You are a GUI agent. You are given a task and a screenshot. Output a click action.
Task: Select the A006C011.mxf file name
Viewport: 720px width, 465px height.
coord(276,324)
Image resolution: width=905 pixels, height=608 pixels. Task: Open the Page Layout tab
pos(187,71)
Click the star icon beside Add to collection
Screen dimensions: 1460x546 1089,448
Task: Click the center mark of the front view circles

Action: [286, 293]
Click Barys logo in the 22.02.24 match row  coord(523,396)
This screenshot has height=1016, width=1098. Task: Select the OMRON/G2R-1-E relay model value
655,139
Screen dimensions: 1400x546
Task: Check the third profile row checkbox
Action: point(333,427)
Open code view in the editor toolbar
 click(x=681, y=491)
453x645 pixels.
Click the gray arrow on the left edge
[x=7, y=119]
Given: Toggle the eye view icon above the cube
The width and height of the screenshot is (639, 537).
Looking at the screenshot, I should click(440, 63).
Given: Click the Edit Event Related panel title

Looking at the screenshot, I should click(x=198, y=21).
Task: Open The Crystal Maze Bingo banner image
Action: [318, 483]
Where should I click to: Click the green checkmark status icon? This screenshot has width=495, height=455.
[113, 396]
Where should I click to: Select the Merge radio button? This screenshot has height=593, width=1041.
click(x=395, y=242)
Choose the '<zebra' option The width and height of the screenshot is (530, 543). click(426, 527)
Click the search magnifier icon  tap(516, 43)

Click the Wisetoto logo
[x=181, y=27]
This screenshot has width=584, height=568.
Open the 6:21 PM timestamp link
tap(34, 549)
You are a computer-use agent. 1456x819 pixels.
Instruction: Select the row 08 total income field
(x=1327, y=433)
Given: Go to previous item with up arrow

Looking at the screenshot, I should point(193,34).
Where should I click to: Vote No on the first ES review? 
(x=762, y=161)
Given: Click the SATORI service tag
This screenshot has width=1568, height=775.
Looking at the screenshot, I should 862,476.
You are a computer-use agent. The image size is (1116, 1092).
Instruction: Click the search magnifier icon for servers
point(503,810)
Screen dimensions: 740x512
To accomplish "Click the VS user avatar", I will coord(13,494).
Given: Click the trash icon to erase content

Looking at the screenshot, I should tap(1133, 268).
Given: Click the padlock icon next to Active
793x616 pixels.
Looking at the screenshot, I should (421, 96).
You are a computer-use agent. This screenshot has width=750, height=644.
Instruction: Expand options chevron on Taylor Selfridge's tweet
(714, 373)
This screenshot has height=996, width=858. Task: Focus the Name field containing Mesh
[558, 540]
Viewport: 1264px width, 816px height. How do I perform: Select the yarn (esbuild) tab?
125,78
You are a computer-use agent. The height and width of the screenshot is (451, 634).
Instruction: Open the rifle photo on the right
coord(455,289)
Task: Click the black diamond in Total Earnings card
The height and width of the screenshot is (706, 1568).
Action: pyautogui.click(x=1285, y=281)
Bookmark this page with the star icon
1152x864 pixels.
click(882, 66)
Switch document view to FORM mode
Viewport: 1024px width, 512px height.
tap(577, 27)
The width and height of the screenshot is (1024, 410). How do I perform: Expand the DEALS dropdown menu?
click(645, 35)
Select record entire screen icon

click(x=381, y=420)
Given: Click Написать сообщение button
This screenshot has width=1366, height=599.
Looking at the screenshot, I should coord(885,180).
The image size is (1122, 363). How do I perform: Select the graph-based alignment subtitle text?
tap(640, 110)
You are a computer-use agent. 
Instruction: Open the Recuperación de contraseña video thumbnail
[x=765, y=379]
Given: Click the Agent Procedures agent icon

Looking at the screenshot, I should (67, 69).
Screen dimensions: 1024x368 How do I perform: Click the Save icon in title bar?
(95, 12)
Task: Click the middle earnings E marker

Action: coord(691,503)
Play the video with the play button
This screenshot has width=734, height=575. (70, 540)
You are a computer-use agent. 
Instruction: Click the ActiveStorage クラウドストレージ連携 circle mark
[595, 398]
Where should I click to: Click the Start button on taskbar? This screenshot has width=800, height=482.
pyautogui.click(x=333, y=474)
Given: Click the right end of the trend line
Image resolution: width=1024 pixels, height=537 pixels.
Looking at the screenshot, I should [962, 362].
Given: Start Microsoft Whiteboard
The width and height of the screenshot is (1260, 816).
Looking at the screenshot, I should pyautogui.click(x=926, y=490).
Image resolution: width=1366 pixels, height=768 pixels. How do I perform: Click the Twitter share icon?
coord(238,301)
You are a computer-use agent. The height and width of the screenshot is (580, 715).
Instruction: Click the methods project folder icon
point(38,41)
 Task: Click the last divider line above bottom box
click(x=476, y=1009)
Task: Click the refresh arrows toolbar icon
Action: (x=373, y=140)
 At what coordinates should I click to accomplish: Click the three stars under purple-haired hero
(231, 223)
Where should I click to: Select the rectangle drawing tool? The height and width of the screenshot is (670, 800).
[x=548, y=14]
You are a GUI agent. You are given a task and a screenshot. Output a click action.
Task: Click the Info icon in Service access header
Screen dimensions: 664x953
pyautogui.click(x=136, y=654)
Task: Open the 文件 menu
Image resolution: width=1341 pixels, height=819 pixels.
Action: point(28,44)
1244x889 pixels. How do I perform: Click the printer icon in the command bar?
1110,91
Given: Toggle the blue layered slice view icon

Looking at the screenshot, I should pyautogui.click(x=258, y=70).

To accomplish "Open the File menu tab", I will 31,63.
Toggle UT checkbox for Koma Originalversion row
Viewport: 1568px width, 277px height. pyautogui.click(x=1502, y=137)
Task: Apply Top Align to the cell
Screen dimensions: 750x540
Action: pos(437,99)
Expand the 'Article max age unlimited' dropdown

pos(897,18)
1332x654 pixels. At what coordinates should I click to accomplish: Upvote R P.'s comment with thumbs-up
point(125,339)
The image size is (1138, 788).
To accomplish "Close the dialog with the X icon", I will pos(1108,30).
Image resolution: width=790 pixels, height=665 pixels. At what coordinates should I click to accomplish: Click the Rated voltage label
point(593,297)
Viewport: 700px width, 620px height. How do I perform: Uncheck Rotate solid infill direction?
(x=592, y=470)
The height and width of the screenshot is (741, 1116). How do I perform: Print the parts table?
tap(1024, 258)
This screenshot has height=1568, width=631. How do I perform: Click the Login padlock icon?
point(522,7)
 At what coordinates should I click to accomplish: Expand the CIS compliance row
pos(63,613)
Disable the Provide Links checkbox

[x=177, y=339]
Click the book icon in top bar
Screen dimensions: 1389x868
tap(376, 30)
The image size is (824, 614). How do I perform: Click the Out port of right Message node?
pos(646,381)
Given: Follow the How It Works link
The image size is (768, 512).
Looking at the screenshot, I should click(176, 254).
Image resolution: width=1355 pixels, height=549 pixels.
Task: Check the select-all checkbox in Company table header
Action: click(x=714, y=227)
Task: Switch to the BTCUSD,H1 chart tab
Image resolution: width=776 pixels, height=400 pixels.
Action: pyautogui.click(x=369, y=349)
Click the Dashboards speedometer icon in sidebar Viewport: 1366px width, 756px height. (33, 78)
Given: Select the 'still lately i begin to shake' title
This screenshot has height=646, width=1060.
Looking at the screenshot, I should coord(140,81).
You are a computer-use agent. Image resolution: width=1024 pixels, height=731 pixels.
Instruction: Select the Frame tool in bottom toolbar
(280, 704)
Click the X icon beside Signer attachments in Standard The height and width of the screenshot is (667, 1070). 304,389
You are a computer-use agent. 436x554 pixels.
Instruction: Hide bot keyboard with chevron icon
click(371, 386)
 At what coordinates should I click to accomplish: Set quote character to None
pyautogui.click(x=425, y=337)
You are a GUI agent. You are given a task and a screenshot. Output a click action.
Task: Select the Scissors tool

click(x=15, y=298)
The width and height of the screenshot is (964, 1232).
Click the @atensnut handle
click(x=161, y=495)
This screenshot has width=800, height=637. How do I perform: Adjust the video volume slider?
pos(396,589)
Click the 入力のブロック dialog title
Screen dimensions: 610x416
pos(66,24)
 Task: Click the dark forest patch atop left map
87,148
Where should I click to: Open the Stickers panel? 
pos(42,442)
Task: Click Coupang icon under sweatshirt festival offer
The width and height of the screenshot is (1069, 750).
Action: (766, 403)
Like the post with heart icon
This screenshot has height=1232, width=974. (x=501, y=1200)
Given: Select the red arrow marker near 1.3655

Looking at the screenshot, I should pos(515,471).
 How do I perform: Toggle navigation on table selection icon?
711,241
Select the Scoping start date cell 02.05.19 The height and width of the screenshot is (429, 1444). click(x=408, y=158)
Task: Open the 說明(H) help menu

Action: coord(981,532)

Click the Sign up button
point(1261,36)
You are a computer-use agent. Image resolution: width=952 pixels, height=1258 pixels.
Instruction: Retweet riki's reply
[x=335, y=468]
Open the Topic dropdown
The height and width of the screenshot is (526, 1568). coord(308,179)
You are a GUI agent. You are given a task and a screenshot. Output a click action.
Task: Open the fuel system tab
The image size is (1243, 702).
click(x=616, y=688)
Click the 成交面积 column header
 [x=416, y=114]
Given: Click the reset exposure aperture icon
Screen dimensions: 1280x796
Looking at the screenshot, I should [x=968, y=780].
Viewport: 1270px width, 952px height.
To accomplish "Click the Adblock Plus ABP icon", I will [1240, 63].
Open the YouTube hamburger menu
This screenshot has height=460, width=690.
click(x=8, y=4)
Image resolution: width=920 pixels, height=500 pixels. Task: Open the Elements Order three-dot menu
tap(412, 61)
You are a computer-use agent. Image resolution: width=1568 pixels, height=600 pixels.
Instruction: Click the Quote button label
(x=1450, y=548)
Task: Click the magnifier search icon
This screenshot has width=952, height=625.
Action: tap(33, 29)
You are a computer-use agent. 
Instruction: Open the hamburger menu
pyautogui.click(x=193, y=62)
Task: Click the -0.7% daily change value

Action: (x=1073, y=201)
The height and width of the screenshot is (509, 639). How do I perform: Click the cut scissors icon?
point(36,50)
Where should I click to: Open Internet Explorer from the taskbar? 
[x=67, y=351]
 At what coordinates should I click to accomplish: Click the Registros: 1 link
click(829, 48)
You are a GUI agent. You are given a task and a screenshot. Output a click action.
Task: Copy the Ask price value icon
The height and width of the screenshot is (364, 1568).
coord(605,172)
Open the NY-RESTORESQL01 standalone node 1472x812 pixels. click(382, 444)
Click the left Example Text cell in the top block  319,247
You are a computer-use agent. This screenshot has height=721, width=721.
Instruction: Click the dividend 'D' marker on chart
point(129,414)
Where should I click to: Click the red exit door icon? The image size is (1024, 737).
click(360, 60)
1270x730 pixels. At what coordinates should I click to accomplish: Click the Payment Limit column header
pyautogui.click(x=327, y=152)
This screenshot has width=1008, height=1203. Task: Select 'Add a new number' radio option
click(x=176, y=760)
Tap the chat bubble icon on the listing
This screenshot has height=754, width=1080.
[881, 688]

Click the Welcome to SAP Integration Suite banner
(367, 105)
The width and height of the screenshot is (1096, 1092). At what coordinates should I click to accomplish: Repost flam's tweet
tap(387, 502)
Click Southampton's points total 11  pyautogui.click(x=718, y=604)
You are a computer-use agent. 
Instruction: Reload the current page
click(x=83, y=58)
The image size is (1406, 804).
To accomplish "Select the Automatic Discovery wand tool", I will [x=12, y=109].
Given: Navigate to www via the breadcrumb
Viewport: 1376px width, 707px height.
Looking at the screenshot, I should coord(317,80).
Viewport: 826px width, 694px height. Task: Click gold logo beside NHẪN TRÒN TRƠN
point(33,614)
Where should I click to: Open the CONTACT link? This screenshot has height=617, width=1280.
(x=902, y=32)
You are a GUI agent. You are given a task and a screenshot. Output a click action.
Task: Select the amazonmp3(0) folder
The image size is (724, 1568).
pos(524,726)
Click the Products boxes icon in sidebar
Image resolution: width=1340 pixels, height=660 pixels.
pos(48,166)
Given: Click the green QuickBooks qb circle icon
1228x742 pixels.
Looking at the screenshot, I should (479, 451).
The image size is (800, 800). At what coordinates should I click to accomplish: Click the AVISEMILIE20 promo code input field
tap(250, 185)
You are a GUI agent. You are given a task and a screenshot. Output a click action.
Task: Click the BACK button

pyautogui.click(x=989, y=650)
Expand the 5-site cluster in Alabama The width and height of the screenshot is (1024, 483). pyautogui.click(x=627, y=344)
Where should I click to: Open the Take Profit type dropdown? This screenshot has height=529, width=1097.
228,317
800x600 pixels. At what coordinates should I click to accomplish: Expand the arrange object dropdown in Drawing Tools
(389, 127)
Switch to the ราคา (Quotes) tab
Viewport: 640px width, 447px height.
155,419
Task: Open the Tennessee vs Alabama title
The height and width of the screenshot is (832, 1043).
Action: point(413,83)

**Directions for this task:**
Given the entries above, say how many lines include the word "cell", and write nothing besides the number.

**Exercise answer:**
3